Patricia Carroll was shown this letter and declined to comment.

1. Källén B, Rydhstroem H, Åberg A. Congenital malformations after the use of inhaled budesonide in early pregnancy. Obstet Gynecol. 1999;93:392-395.
2. Ericson A, Källén B. Use of drugs during pregnancy: unique Swedish registration method that can be improved. Information From the Swedish Medical Products Agency. 1999;1:8-11.
3. Ostrom NK, Cruz-Rivera M. Prescription patterns among obstetrics and gynecology physicians (Ob/Gyns) for pregnant and nonpregnant asthmatic patients. Ann Allergy Asthma Immunol. 2003;90:144.

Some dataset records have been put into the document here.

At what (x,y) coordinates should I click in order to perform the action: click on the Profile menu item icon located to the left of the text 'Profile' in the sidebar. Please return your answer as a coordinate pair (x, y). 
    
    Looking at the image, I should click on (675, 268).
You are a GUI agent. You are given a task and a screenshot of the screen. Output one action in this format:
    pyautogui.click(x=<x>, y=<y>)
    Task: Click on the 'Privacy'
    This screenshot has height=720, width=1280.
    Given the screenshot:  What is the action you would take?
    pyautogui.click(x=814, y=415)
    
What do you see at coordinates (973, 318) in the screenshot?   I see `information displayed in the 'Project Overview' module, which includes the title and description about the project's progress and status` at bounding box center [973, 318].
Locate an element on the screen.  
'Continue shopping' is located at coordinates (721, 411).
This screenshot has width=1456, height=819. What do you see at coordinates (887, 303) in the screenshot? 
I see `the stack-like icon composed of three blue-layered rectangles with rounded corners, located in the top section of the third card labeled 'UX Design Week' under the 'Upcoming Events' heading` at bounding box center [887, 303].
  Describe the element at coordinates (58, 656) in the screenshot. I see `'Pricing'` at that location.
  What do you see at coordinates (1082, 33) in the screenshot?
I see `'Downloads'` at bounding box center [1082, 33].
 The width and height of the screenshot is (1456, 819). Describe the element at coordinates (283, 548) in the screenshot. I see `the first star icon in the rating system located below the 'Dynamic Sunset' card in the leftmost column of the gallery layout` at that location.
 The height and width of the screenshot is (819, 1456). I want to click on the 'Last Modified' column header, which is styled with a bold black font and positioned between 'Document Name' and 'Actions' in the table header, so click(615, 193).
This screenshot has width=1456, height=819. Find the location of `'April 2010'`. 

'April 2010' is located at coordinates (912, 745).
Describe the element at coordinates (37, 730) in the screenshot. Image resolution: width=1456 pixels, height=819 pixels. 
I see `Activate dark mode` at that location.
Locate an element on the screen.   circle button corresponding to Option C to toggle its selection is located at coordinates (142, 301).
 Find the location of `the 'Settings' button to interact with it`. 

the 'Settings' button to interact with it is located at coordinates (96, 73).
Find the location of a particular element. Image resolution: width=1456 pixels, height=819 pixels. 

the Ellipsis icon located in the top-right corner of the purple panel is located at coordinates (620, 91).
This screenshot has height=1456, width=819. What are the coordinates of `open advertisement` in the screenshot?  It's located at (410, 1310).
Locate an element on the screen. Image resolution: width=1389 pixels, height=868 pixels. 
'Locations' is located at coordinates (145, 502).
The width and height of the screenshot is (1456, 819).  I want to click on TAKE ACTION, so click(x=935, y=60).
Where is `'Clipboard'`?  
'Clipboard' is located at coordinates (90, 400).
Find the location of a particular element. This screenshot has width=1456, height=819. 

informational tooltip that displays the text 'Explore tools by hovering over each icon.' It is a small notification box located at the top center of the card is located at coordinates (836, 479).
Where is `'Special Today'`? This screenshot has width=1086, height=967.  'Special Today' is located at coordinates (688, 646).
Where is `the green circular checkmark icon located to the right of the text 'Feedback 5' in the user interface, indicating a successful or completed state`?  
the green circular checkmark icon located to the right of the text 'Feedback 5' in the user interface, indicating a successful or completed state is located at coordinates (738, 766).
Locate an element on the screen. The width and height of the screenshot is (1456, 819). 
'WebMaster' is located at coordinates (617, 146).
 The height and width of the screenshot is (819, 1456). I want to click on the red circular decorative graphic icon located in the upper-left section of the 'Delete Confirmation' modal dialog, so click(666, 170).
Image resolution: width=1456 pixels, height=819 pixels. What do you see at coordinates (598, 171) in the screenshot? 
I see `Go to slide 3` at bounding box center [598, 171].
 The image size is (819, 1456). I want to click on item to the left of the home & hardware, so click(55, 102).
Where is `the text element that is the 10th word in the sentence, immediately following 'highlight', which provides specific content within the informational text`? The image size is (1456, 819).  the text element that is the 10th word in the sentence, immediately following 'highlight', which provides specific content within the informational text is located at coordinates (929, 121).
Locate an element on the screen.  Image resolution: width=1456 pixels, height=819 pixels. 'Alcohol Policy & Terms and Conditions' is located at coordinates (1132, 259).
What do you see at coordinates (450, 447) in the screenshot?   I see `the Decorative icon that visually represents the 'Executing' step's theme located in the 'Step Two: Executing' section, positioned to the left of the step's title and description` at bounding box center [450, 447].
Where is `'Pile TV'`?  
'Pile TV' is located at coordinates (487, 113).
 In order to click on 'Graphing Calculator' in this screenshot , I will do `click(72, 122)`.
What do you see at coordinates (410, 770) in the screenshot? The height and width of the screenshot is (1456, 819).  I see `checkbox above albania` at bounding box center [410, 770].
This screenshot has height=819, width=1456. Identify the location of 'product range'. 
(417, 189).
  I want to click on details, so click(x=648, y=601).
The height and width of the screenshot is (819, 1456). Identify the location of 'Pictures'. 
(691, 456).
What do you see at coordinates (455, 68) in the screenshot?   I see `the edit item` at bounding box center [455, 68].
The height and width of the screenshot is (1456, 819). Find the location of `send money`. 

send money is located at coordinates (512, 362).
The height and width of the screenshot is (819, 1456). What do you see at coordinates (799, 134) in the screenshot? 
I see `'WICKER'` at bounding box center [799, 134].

4. Gluck PA, Ostrom NK, Park P. Impact of FDA pregnancy category ratings on obstetrician and gynecologist prescribing for asthma. Obstet Gynecol. 2003;101:110S.
5. National Asthma Education and Prevention Program. Expert panel report: guidelines for the diagnosis and management of asthma—update on selected topics 2002. J Allergy Clin Immunol. 2002;110:S141-S219.
6. American College of Obstetricians and Gynecologists, American College of Allergy, Asthma and Immunology. Position statement. The use of newer asthma and allergy medications during pregnancy. Ann Allergy Asthma Immunol. 2000;84:475-480.
7. Schorr M. New guidelines for pregnant asthmatics. Available at: Accessed May 7, 2004.
8. National Asthma Education and Prevention Program. Quick Reference. NAEPP Expert Panel Report. Managing Asthma During Pregnancy: Recommendations for Pharmacologic Treatment—Update 2004. Bethesda, Md: US DHHS; 2004.